The arguments on behalf of the respondent are that the petitioner/accused persons agreed to make advance payment for procuring the spare parts in question through respondent/complainant company. The complainant has procured the goods and purchased the same from Overseas Buyer but the advance cheques given by the petitioners on presentation to the bank were dishonoured. The specific allegations are made against petitioner no. 3 also who was managing the affairs of the petitioner company so he was also rightly summoned by the learned trial court and the revision petition is liable to be dismissed.

Reliance is placed upon the authority Anugrag Modi Vs MSTC Ltd 95 (2002) Delhi Law Times 203 Delhi High Court and Sunil Sareen Vs Govt of NCT of Delhi & Anr 83 (2000) Delhi Law Times 380 Delhi High Court.

The first question raised is about maintainability of the revision petition challenging the summoning order passed by the learned Metropolitan Magistrate.In Rajendra Kumar Sitaram Pande v.

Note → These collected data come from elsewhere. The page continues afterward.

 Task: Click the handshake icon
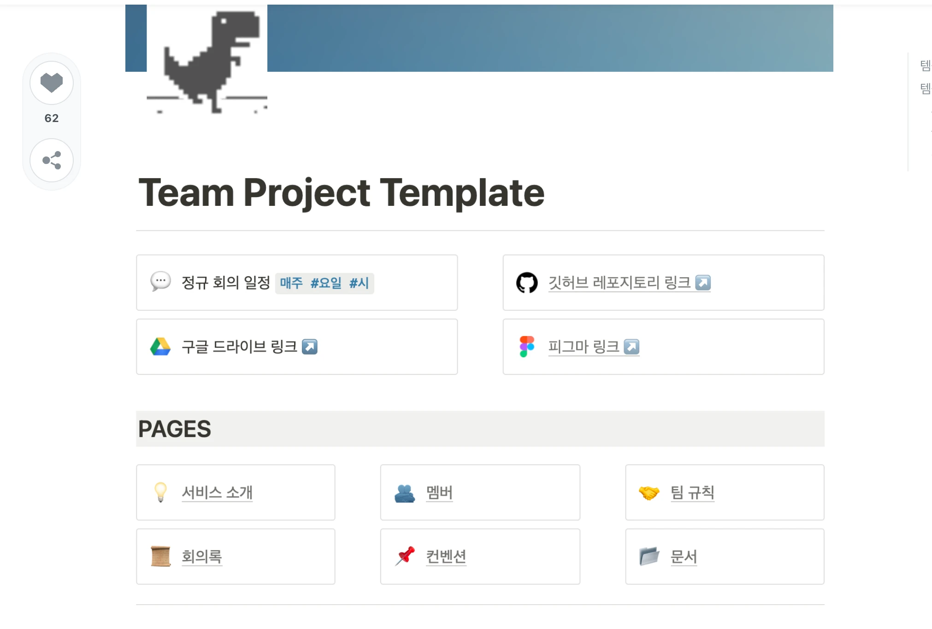click(x=649, y=493)
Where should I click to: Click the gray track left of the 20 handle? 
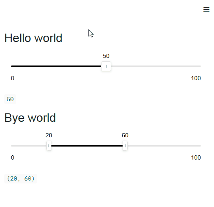29,146
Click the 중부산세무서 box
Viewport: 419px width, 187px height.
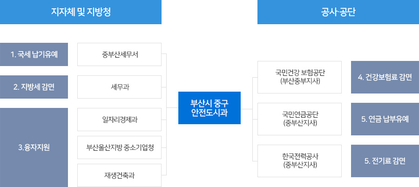click(120, 54)
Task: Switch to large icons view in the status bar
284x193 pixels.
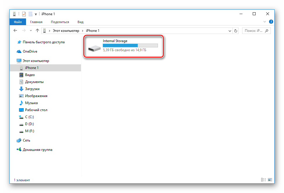Action: tap(270, 180)
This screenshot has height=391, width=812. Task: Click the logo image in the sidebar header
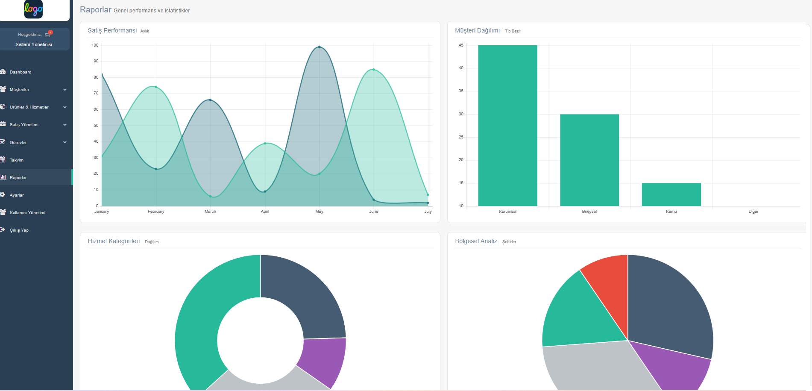tap(33, 9)
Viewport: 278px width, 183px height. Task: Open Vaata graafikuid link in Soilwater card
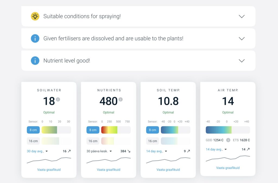click(x=49, y=170)
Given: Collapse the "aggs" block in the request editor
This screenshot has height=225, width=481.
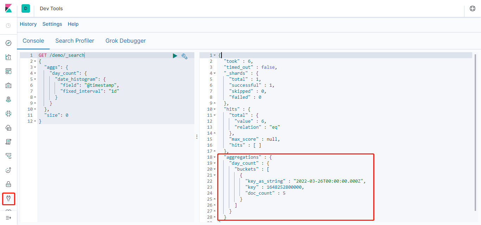Looking at the screenshot, I should pos(35,67).
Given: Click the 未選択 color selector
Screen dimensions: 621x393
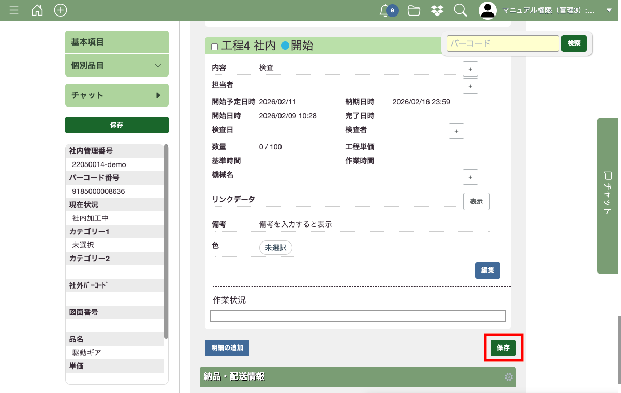Looking at the screenshot, I should [276, 248].
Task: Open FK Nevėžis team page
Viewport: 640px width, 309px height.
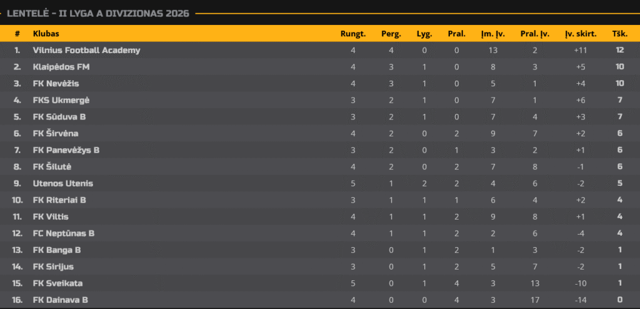Action: [56, 83]
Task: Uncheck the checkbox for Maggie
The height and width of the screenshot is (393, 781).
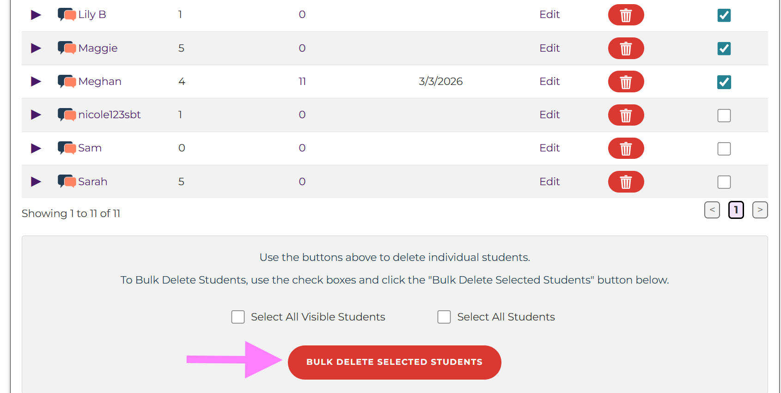Action: (724, 48)
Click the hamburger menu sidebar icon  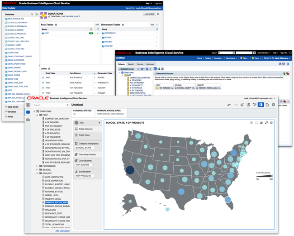tap(28, 105)

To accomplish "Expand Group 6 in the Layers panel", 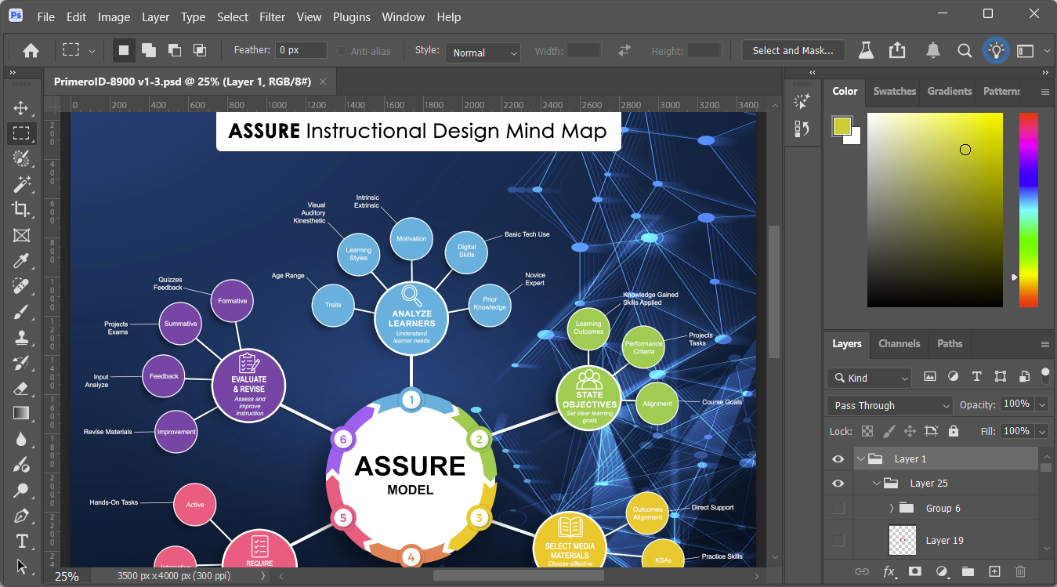I will point(891,508).
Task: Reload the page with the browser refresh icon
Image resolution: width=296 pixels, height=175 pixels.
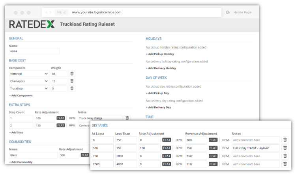Action: (228, 13)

Uttam AIR 1999 SC 1028, it was observed as follows:

"5. The very object of conferring revisional jurisdiction upon the superior criminal Courts is to correct miscarriage of justice arising from misconception of law or irregularity of procedure.
5
6. Discretion in the exercise of revisional jurisdiction should, therefore, be exercised within the four corners of Section 397, whenever there has been miscarriage of justice in whatever manner. Under sub­section (2) of Section 397, there is a prohibition to exercise revisional jurisdiction against any interlocutory order so that inquiry or trial may proceed without any delay. But the expression 'interlocutory order' has not been defined in the Code. In Amar Nath v. State of Haryana (1978) 1 SCR 222 : (AIR 1977 SC 2185), this Court has held that the expression 'interlocutory order' in Section 397(2) has been used in a restricted sense and not in a broad or artistic sense and merely denotes orders of purely interim or temporary nature which do not decide or touch the important rights or liabilities of the parties and any order which substantially affects the right of the parties cannot be said to be an 'interlocutory order,' In Madhu Limaye v. State of Maharashtra (1978) 1 SCR 749 : (AIR 1978 SC 47), a three Judge Bench of this Court has held an order rejecting the plea of the accused on a point which when accepted will conclude the particular proceeding cannot be held to be an interlocutory order. In V. C. Shukla v. State (1980) 2 SCR 380 : (AIR 1980 SC 962), this Court has held that the term 'interlocutory order' used in the Code of Criminal Procedure has to be given a very liberal construction in favour of the accused in order to ensure complete fairness of the trial and the revisional power of the High Court or the Sessions Judge could be attracted if the order was not purely interlocutory but intermediate or quasi final. This being the position of law, it would not be appropriate to hold that an order directing issuance of process is purely interlocutory and, therefore, the bar under sub­section (2) of Section 6 397 would apply. On the other hand, it must be held to be intermediate or quasi final and, therefore, the revisional jurisdiction under Section 397 could be exercised against the same. The High Court, therefore, was not justified in coming to the conclusion that the Sessions Judge had no jurisdiction to interfere with the order in view of the bar under sub­section (2) of Section 397 of the Code."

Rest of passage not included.